═══ Kutipan Halaman ═══

NIKAH SIRRI DALAM PERSPEKTIF HUKUM
ISLAM
I.
Pendahuluan
Sekarang ini banyak kita jumpai pasangan
yang lebih memilih untuk melakukan nikah sirri/nikah dibawah tangan terutama
untuk kalangan kelas menengah ke bawah. Hal tersebut dipengaruhi dengan keterbatasan
pengetahuan mengenai hukum, akibat yang akan ditimbulkan, serta masalah biaya.
Sedangkan untuk kalangan menengah ke atas mendalihkan takut akan dosa dan zina
dan alasan lainnya. Contohnya yang sering kita lihat di televise, banyak
diantara artis-artis ibu kota yang melakukan nikah sirri dan ketika pernikahan
itu terjadi maka dari pihak perempuan (istri) tidak bisa berbuat apa-apa karena
pernikahan itu illegal (tidak tercatat oleh hokum negra), sehinga dalam hal ini
pihak perempuanlah yang paling dirugikan.
Berkenaan dengan nikah sirri , dalam RUU
yang baru sampai di maja setneg, pernikahan sirri di anggap perbuatan illegal,
sehingga pelakunya akan dipidanakan dengan sangsi penjara maksimal 3bulan dan
denda 5juta rupiah. Tidak hanya itu saja, sanksi juga berlaku bagi pihak yang
mengawinkan atau yang dikawinkan secara nikah sirri, poligami, maupun nikah
kontrak. Setiap penghulu yang menikahkan seseorang yang bermasalah, misalnya
masih terikat dalam perkawinan sebelumnya, akan dikenai sanksi pidana 1 tahun
penjara. Pegawai kantor urusan agama yangf menikahkan mempelai tanpa syarat
lengkap juga di ancam denda Rp 6 juta dan 1 tahun penjara.[1]
Sebagian orang juga berpendapat bahwa
orang yang melakukan pernikahan sirri, maka suami istri tersebut tidak memiliki
hubungan pewarisan, artinya jika suami meninggal dunia, maka istri atau
anak-anak keturunannya tidak memiliki hak untuk mewarisi harta suaminya.

═══ Daftar Baris ═══

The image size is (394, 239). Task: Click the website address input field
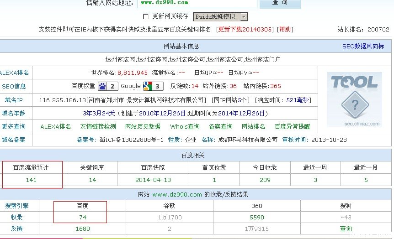pos(195,3)
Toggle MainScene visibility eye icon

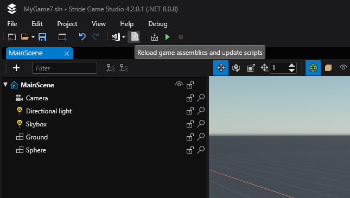coord(179,85)
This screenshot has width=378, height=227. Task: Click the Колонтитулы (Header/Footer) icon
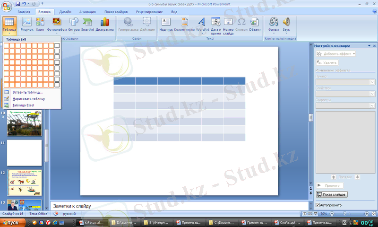coord(185,24)
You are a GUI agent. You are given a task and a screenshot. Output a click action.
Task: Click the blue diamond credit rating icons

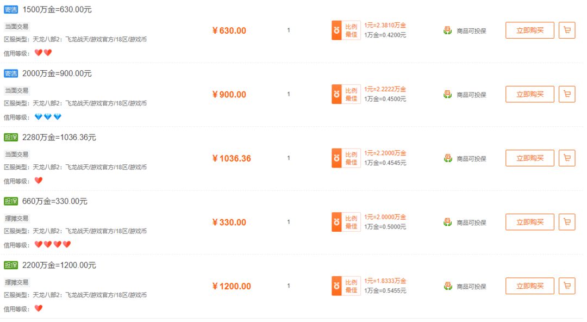point(48,117)
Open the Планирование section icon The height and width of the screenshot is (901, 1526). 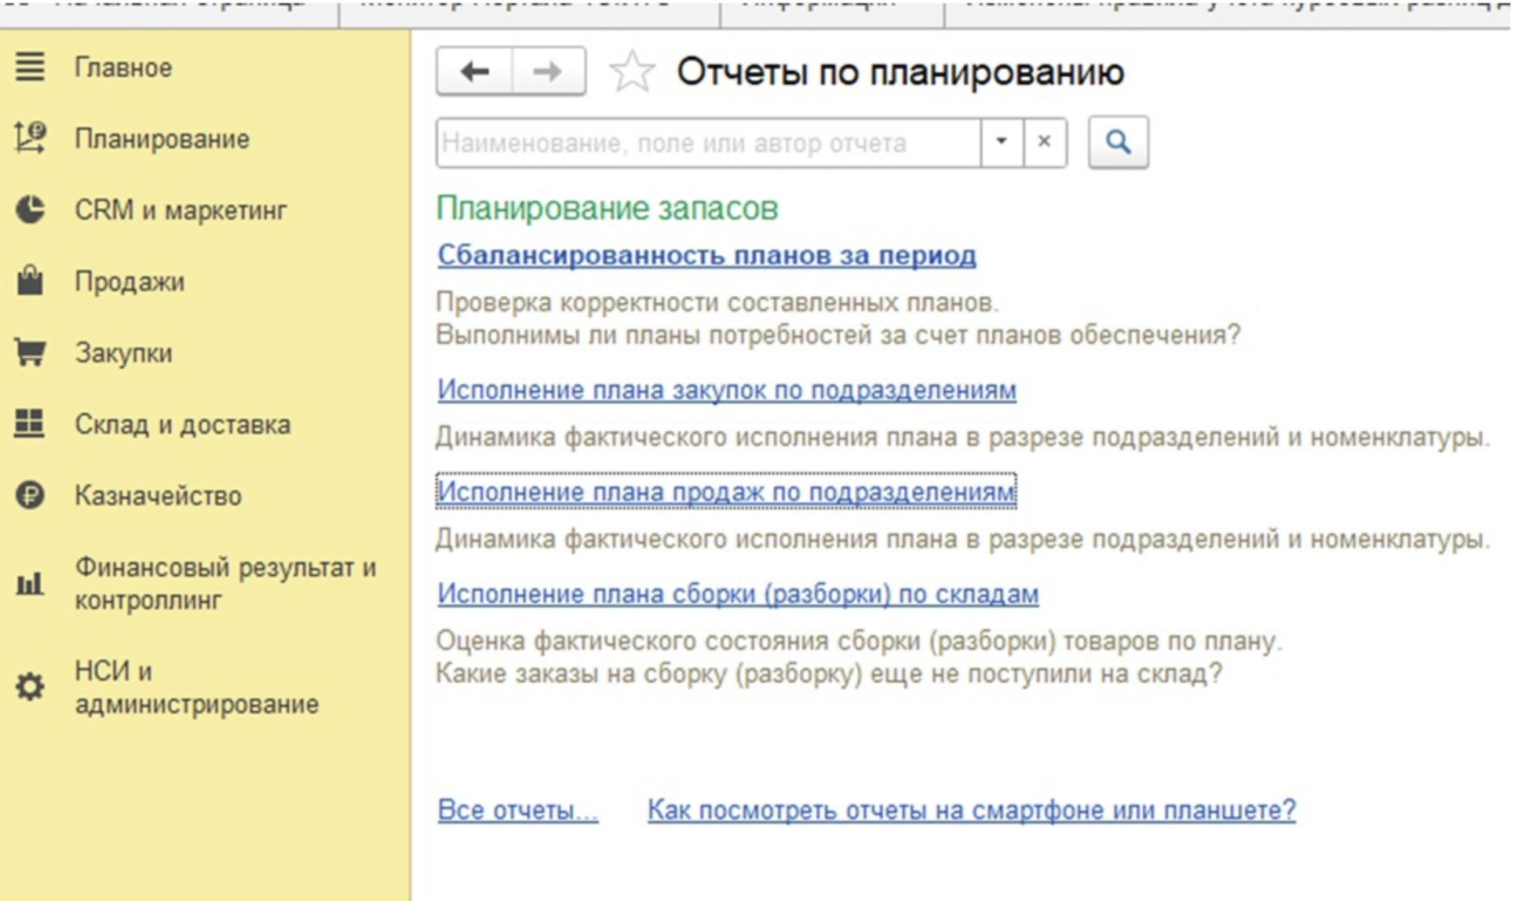(x=30, y=138)

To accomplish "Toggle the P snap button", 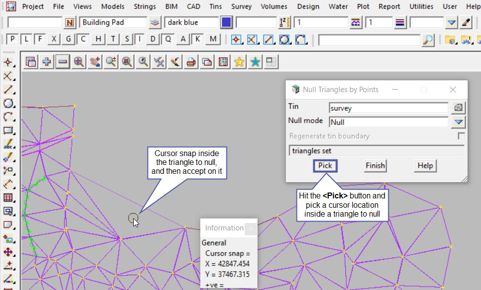I will point(12,39).
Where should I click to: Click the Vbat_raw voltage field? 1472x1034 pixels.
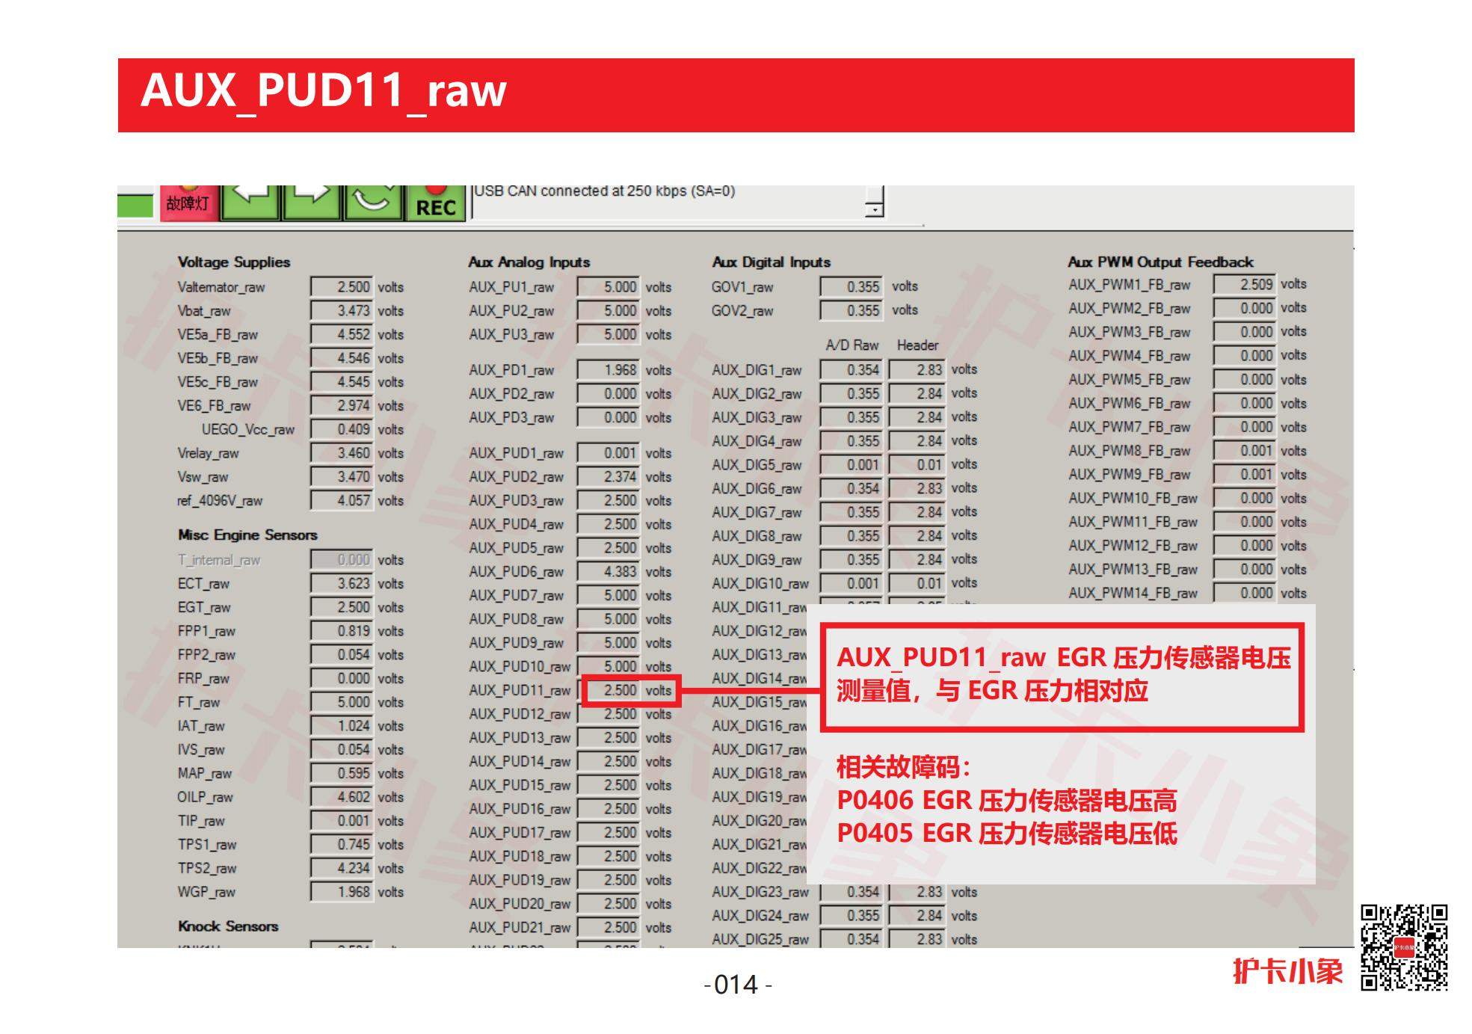tap(342, 311)
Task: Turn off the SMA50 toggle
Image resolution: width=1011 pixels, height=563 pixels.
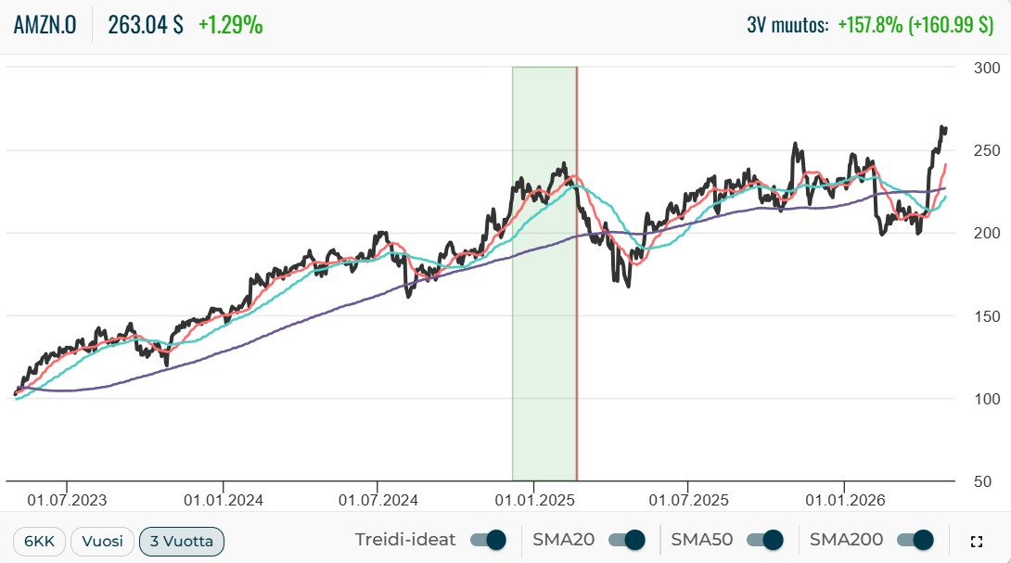Action: point(764,540)
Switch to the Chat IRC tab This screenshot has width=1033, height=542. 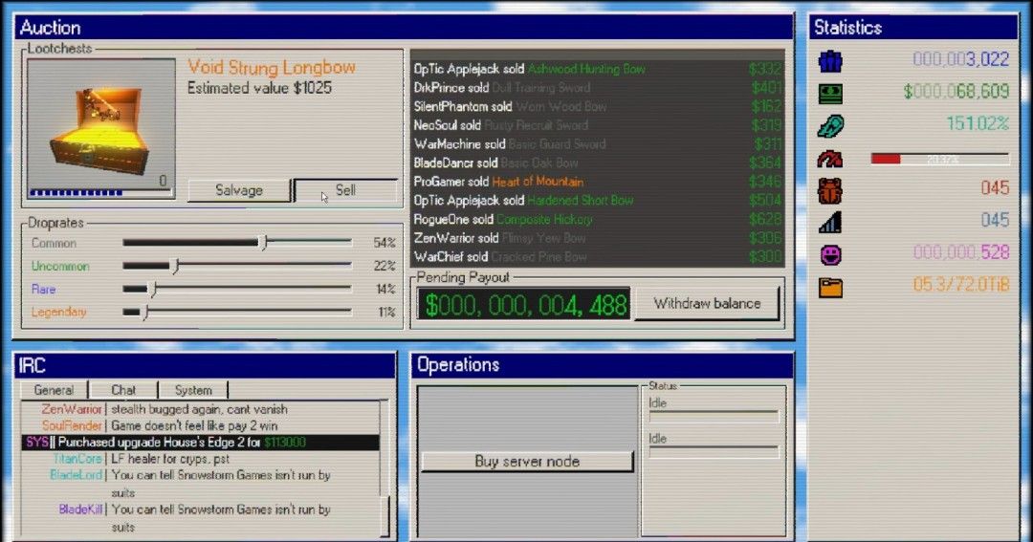[x=123, y=390]
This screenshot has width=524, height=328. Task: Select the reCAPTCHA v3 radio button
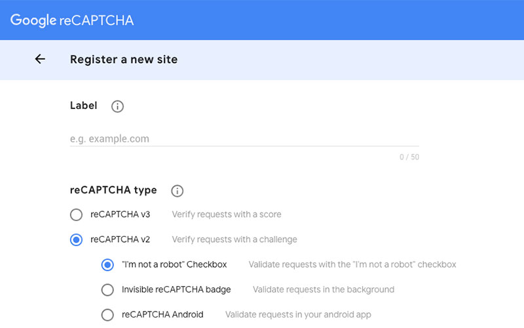pyautogui.click(x=77, y=215)
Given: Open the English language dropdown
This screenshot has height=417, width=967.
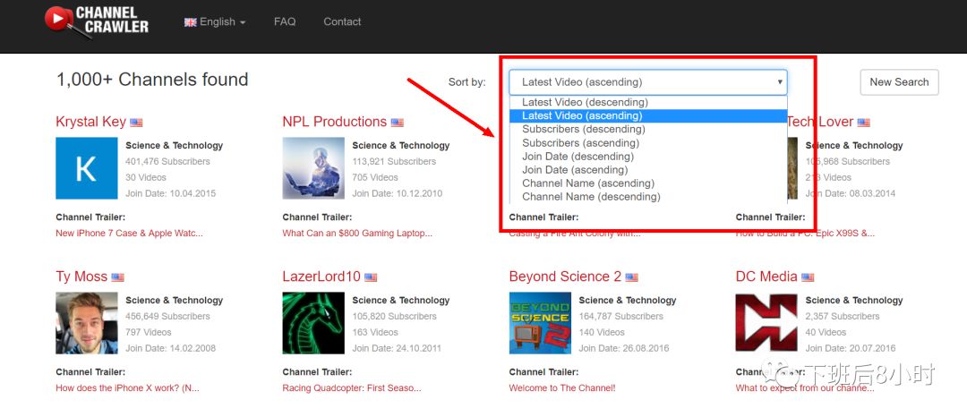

═══

→ Tugas Anda: Bisakah Anda menyalin seluruh kutipan halaman tentang nikah sirri, sama persis huruf demi huruf? Baris-baris di atas tidak diperlukan.

→ Hasil Latihan Ini:
NIKAH SIRRI DALAM PERSPEKTIF HUKUM
ISLAM
I.
Pendahuluan
Sekarang ini banyak kita jumpai pasangan
yang lebih memilih untuk melakukan nikah sirri/nikah dibawah tangan terutama
untuk kalangan kelas menengah ke bawah. Hal tersebut dipengaruhi dengan keterbatasan
pengetahuan mengenai hukum, akibat yang akan ditimbulkan, serta masalah biaya.
Sedangkan untuk kalangan menengah ke atas mendalihkan takut akan dosa dan zina
dan alasan lainnya. Contohnya yang sering kita lihat di televise, banyak
diantara artis-artis ibu kota yang melakukan nikah sirri dan ketika pernikahan
itu terjadi maka dari pihak perempuan (istri) tidak bisa berbuat apa-apa karena
pernikahan itu illegal (tidak tercatat oleh hokum negra), sehinga dalam hal ini
pihak perempuanlah yang paling dirugikan.
Berkenaan dengan nikah sirri , dalam RUU
yang baru sampai di maja setneg, pernikahan sirri di anggap perbuatan illegal,
sehingga pelakunya akan dipidanakan dengan sangsi penjara maksimal 3bulan dan
denda 5juta rupiah. Tidak hanya itu saja, sanksi juga berlaku bagi pihak yang
mengawinkan atau yang dikawinkan secara nikah sirri, poligami, maupun nikah
kontrak. Setiap penghulu yang menikahkan seseorang yang bermasalah, misalnya
masih terikat dalam perkawinan sebelumnya, akan dikenai sanksi pidana 1 tahun
penjara. Pegawai kantor urusan agama yangf menikahkan mempelai tanpa syarat
lengkap juga di ancam denda Rp 6 juta dan 1 tahun penjara.[1]
Sebagian orang juga berpendapat bahwa
orang yang melakukan pernikahan sirri, maka suami istri tersebut tidak memiliki
hubungan pewarisan, artinya jika suami meninggal dunia, maka istri atau
anak-anak keturunannya tidak memiliki hak untuk mewarisi harta suaminya.